Sophia is a research assistant. “Mindful walking has helped me connect with nature. I used to listen to my phone when I walked. Now, I appreciate the beauty around me. I don’t miss my phone when I am walking. It is a nice break for me.” – Jason L.

Amelia is a tutor. “I used to rush through my walks. Now I take my time and really notice my surroundings. It has made a big difference. Somehow, I feel more contented.”

(The quotes are accurate. The names and some details were changed to protect privacy.)


A Personal Note

Mindful walking is one of my favourite mindfulness exercises. I walk every day for exercise, and I use the Green Light prompt when I cross intersections. It reminds me to slow down and tune in to my sensations and surroundings.

I am lucky to live near the Trinity Square Labyrinth in Toronto. I do mindful walking there early in the morning. Please join if you are in the neighbourhood. I would be happy to chat with you after I finish my meditative walk.

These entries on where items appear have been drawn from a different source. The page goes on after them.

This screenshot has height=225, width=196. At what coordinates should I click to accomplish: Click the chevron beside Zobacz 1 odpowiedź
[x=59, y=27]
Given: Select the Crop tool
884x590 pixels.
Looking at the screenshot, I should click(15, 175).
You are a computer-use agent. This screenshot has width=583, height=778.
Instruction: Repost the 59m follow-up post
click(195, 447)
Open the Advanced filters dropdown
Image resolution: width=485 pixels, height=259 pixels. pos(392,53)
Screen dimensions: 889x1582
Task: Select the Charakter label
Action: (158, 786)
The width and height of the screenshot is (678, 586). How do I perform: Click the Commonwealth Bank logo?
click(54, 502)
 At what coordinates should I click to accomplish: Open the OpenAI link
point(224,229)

It is important to me that I give you practical and trustworthy information. That is why I personally selected and reviewed all the sources for this article. My advice is also based on my experience practicing and teaching mindful walking to patients and therapists. We track progress at The Mindfulness Clinic, so I know brief mindfulness meditations, like mindful walking, are worth doing.

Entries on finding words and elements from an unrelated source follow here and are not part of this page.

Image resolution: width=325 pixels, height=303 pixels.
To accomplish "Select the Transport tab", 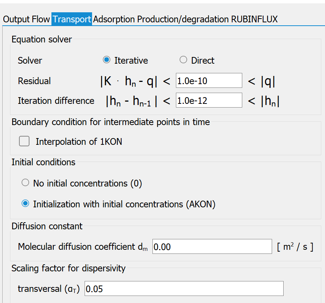I will coord(72,19).
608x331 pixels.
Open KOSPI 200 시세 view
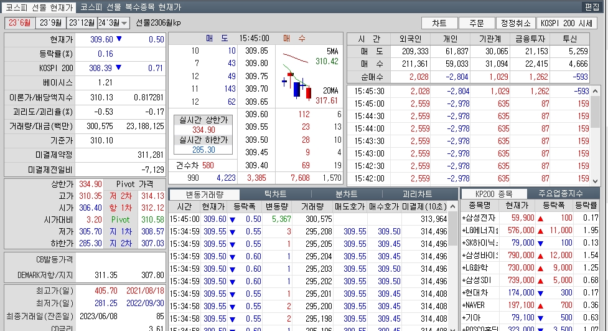coord(566,23)
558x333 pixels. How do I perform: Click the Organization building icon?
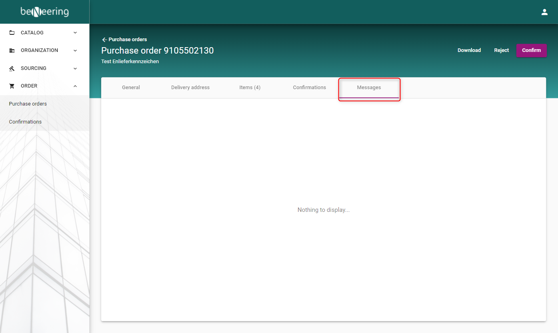[12, 50]
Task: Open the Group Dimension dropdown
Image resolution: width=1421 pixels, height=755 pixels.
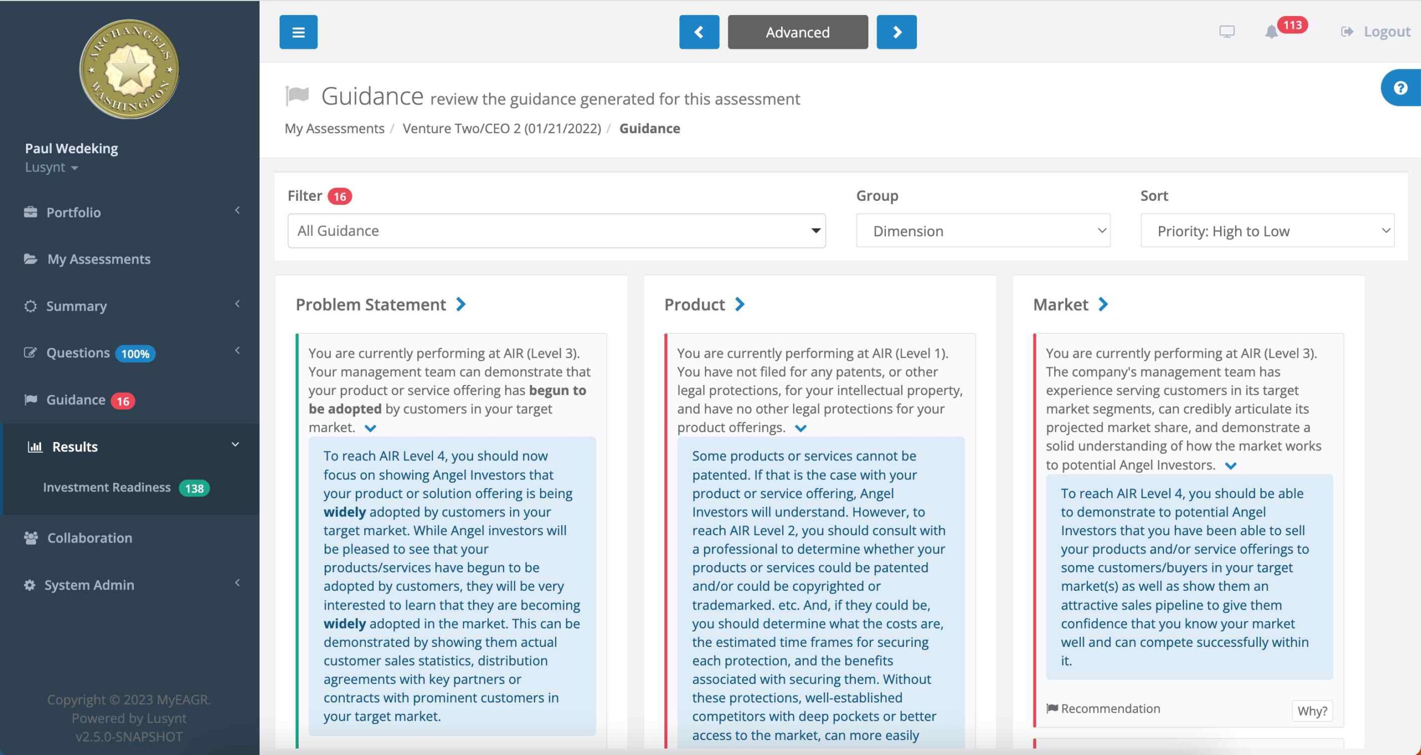Action: (x=982, y=231)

  • Teut, M. et al. Mindful walking in psychologically distressed individuals: A randomized controlled trial. Evidence-Based Complementary and Alternative Medicine, Volume 2013, Article ID 489856. Retrieved from: https://doi.org/10.1155/2013/489856
  • Gotink, R.A. et al. Mindfulness and mood stimulate each other in an upward spiral: a mindful walking intervention using experience sampling. Mindfulness (2016) 7:1114-1122. Retrieved from: https://doi.org/10.1007/s12671-016-0550-8
  • Davis, D.W., et al. A systematic review of the effects of meditative and mindful walking on mental and cardiovascular health. (2022) International Journal of Exercise Science. Vol. 15, Issue 2, pages 1692-1734. Retrieved from: https://doi.org/10.1007/s12671-016-0550-8
  • Burdick, A.V. & Camhi, S.M. The effects of a guided mindful walk on mental health in university students. (2024) International Journal of Exercise Science, Vol. 17, Issue 5, pages 390-401. Retrieved from: https://digitalcommons.wku.edu/ijes/vol17/iss5/5
  • Howarth, Ana, et al. Effects of brief mindfulness-based interventions on health-related outcomes: A systematic review. Mindfulness(2019) 10:1957-1968. Retrieved from: https://doi.org/10.1007/s12671-019-01163-1
  • Farb, N. & Segal, Z. Better in every sense: How the new science of sensation can help you reclaim your life. Little, Brown Spark. 2024.